-- Data shown --
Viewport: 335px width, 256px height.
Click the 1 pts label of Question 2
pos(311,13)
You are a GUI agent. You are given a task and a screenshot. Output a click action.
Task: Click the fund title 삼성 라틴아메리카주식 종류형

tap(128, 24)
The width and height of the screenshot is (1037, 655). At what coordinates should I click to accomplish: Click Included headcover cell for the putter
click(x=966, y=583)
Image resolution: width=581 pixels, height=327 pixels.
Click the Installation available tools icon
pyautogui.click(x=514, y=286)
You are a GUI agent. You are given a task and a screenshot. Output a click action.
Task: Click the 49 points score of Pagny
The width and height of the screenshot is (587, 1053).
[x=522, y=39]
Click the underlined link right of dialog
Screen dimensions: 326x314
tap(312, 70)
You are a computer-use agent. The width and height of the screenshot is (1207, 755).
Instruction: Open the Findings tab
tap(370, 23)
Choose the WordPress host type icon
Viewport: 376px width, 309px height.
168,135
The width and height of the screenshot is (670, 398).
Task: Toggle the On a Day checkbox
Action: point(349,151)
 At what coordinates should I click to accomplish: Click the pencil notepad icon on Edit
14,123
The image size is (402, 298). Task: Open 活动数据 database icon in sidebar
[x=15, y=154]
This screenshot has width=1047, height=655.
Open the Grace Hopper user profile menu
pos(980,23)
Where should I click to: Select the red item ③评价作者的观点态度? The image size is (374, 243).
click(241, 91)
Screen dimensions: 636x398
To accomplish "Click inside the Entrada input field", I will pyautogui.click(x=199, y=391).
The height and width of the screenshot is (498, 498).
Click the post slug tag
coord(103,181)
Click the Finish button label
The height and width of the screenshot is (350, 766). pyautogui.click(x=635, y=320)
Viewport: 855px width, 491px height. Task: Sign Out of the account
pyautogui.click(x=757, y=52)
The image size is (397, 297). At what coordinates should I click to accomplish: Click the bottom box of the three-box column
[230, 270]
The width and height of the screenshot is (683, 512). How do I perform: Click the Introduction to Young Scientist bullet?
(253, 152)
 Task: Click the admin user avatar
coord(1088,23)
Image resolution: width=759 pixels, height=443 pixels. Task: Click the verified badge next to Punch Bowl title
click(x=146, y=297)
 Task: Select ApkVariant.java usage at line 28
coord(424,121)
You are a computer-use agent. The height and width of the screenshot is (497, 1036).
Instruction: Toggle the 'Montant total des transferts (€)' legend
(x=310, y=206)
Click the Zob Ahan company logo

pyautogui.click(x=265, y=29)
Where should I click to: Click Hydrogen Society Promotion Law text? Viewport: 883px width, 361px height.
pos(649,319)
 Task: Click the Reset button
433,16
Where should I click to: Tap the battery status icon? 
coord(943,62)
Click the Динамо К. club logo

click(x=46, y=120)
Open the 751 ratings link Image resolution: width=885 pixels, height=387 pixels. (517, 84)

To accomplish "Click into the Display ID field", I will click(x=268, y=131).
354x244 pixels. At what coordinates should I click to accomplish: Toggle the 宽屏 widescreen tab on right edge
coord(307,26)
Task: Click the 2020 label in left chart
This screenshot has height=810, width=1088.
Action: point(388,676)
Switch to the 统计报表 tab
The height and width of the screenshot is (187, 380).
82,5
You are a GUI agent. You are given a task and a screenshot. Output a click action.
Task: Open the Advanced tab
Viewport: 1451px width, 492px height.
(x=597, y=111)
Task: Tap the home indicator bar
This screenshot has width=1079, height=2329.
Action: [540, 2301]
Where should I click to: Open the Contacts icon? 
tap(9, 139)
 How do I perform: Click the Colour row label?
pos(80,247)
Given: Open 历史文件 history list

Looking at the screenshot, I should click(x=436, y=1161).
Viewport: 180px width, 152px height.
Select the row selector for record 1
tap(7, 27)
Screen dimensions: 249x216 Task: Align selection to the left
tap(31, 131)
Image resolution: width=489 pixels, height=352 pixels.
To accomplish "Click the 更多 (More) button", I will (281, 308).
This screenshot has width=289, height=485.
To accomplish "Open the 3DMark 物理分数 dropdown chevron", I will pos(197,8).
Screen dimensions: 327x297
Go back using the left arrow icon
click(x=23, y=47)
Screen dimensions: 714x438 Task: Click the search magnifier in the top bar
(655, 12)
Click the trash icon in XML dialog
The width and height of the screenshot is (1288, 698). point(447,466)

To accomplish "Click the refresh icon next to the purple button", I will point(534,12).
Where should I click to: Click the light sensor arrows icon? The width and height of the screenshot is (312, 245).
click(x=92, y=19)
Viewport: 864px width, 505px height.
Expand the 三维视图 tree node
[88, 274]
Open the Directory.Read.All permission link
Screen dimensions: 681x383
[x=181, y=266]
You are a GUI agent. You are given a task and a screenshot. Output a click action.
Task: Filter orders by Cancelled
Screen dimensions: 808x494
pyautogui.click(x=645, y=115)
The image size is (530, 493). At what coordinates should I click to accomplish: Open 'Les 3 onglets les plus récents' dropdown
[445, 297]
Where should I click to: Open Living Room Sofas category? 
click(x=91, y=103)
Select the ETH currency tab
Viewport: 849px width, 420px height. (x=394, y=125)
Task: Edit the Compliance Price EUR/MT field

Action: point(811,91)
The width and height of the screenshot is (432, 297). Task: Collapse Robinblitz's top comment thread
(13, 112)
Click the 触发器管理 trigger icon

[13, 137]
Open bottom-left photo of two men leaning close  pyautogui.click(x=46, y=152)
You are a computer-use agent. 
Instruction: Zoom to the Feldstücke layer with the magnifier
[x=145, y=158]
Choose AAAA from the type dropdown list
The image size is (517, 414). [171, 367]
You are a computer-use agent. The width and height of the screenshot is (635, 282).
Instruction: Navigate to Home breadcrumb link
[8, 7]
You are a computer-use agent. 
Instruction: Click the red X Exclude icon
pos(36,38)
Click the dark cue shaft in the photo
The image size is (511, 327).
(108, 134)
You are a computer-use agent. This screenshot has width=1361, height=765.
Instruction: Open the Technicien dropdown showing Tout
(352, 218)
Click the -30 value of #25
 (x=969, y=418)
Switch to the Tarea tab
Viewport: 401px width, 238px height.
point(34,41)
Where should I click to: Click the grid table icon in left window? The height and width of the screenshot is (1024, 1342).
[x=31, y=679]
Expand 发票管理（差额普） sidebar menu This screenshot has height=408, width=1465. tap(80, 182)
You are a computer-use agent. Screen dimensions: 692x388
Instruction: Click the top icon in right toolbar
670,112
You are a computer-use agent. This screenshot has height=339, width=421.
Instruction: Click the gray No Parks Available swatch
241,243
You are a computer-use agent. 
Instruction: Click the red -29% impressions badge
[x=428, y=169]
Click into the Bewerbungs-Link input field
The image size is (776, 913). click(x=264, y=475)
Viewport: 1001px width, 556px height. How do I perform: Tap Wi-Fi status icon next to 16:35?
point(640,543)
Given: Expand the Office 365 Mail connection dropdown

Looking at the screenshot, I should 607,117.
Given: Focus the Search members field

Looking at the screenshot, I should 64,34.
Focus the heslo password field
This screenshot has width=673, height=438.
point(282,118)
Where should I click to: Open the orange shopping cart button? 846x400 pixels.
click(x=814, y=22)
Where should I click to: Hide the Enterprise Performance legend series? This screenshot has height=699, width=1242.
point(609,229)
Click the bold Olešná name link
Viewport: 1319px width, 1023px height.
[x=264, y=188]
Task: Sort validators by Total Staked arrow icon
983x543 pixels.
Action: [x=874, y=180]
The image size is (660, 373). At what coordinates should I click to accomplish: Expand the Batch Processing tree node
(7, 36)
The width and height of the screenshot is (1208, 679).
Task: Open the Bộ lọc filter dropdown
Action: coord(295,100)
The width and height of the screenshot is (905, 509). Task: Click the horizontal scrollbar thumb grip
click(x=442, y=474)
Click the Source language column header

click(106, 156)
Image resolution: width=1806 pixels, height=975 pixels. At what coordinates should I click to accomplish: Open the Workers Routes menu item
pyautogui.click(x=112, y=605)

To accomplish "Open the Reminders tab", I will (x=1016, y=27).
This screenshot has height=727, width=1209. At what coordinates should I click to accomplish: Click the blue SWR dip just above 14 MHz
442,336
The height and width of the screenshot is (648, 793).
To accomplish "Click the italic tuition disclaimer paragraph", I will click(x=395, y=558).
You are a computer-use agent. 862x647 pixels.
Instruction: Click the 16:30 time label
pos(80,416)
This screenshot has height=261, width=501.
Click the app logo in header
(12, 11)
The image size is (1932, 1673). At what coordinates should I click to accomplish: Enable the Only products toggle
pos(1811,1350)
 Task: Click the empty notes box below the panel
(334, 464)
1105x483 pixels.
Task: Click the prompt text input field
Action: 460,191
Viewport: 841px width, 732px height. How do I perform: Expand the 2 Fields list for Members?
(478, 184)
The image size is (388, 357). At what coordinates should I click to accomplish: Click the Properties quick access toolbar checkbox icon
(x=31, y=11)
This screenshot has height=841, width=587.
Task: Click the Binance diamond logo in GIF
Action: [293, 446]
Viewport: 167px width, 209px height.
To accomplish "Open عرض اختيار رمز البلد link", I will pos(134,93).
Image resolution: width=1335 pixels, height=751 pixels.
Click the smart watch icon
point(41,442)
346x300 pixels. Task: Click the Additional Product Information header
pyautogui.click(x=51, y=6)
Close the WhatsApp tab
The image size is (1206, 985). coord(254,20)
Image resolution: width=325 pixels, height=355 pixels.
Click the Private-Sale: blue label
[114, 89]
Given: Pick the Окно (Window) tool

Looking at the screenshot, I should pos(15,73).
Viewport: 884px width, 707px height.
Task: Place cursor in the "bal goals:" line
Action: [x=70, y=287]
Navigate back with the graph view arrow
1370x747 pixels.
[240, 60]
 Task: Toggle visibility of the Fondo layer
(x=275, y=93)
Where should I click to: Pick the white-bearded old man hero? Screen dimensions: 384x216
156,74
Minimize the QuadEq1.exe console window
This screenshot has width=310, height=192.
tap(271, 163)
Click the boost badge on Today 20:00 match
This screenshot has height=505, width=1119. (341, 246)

-- Exercise details --
Lines holding "will" in the material above are to be reported.

-- Finished exercise --
To accomplish "Click inside the Entrada input field", I will pyautogui.click(x=199, y=391).
To accomplish "Click into the Display ID field", I will click(x=268, y=131).
To accomplish "Click the 更多 (More) button", I will (281, 308).
To accomplish "Open the 3DMark 物理分数 dropdown chevron", I will pos(197,8).
To accomplish "Click the refresh icon next to the purple button", I will point(534,12).
To accomplish "Open the Reminders tab", I will (x=1016, y=27).
To accomplish "Click the italic tuition disclaimer paragraph", I will click(x=395, y=558).
To accomplish "Open عرض اختيار رمز البلد link", I will pos(134,93).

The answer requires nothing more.